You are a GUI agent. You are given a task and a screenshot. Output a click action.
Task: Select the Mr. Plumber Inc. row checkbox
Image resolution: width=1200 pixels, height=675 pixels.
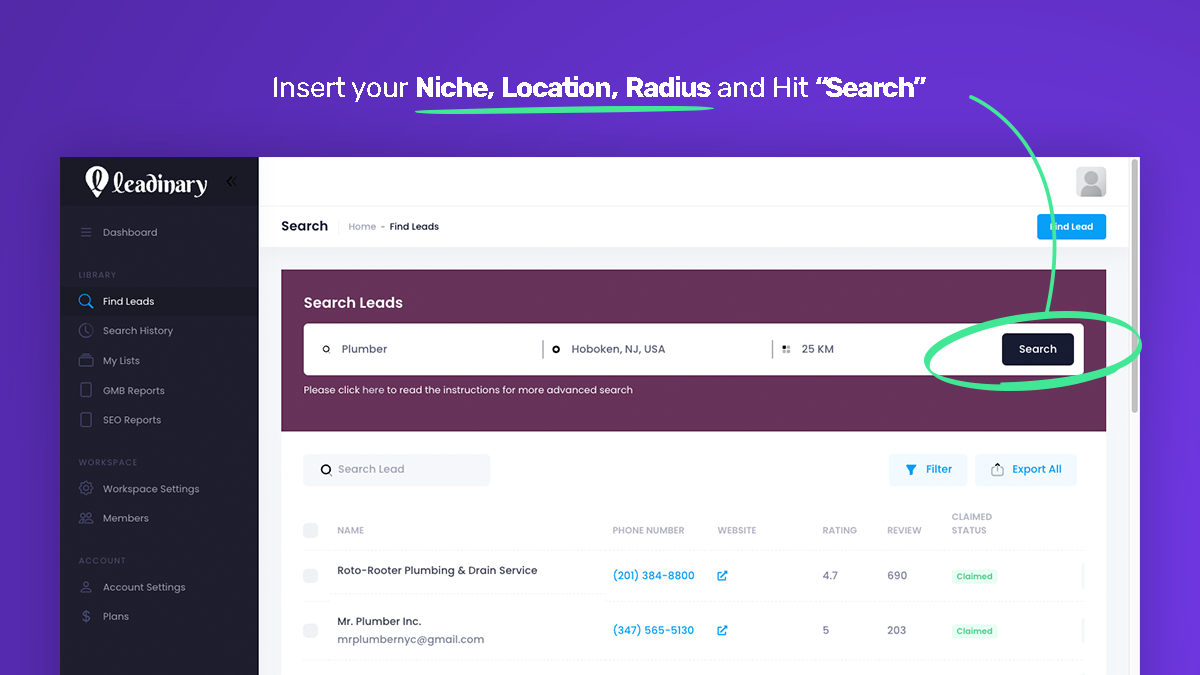click(310, 631)
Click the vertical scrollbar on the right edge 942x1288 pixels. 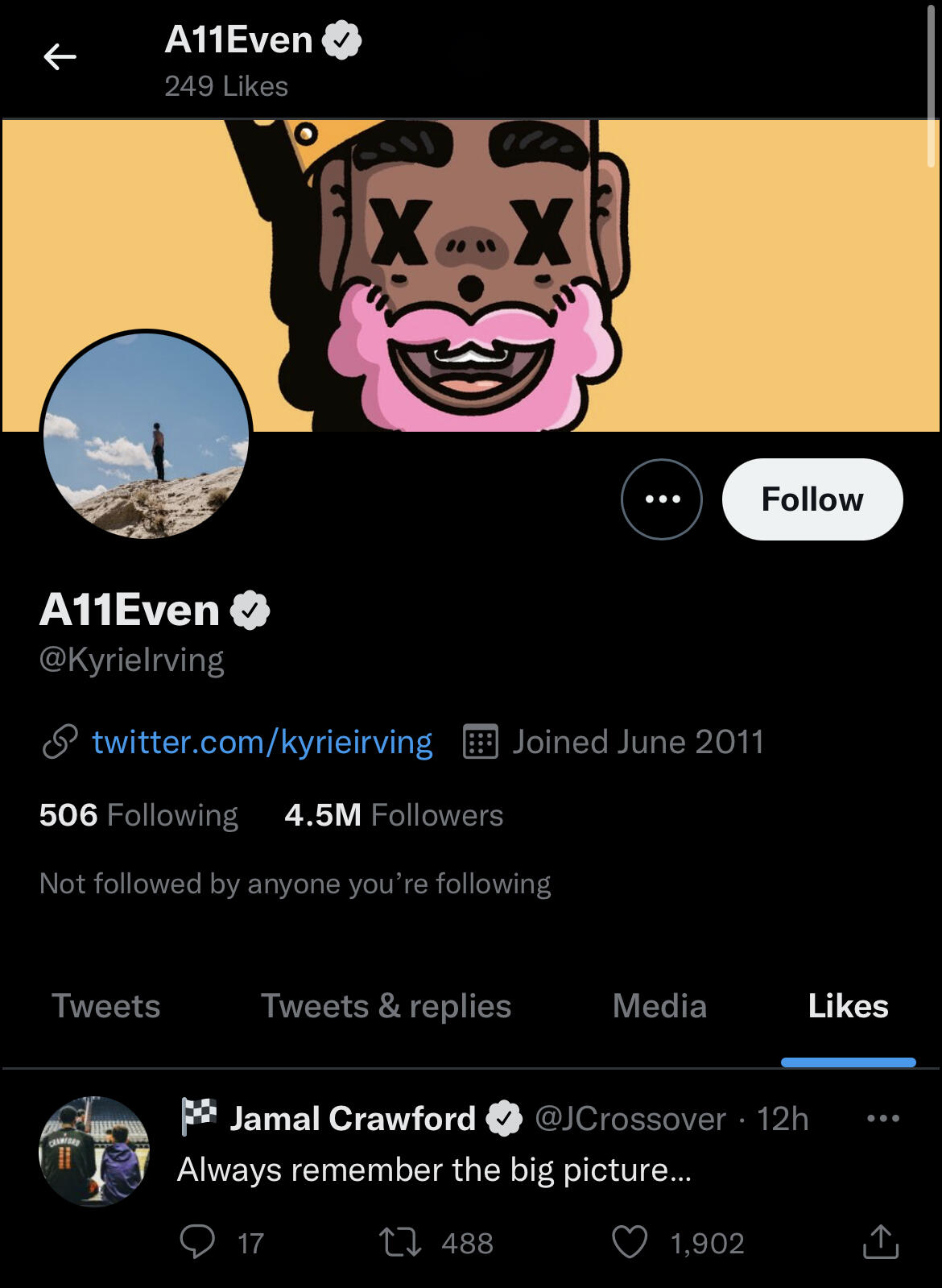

__________

▸ EXERCISE:
Omit the pictures; print the records above exactly.

▸ THE COMPLETED TASK:
You are a GUI agent. You are given a task and a screenshot. Output a click action.
Task: Select the Mr. Plumber Inc. row checkbox
Image resolution: width=1200 pixels, height=675 pixels.
click(310, 631)
Click the vertical scrollbar on the right edge 942x1288 pixels. 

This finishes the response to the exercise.